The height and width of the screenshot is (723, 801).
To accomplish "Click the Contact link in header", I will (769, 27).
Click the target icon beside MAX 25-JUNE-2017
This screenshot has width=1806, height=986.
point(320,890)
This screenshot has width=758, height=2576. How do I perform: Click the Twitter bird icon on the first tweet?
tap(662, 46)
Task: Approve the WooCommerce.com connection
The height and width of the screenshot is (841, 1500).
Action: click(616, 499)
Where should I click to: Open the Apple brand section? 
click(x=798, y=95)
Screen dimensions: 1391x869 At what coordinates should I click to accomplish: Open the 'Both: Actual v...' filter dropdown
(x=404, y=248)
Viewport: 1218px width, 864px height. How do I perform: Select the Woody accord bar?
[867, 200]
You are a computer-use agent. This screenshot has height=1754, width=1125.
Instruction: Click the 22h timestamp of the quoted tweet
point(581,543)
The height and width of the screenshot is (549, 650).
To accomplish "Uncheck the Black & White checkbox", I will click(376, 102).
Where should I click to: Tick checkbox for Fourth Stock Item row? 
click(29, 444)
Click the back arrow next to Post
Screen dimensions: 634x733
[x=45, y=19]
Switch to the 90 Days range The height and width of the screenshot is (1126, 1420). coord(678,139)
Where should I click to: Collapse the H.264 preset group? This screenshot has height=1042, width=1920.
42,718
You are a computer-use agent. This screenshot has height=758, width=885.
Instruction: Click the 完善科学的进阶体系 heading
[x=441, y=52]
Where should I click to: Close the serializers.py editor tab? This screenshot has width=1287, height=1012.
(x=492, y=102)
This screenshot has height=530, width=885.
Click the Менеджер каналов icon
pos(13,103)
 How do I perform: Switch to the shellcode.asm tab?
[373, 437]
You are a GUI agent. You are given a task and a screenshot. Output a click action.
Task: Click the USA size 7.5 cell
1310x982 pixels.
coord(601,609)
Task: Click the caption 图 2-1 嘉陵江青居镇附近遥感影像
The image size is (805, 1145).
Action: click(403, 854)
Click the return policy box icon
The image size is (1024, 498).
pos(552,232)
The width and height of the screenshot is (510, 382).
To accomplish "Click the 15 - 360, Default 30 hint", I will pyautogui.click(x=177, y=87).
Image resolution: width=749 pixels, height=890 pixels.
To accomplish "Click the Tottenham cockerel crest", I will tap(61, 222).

# # # # #

◆ Problem statement
Every line that holds the string "agent" must be copied from the records above.

◆ Expected answer
You are a computer-use agent. This screenshot has height=1754, width=1125.
You are a computer-use agent. This screenshot has height=758, width=885.
You are a GUI agent. You are given a task and a screenshot. Output a click action.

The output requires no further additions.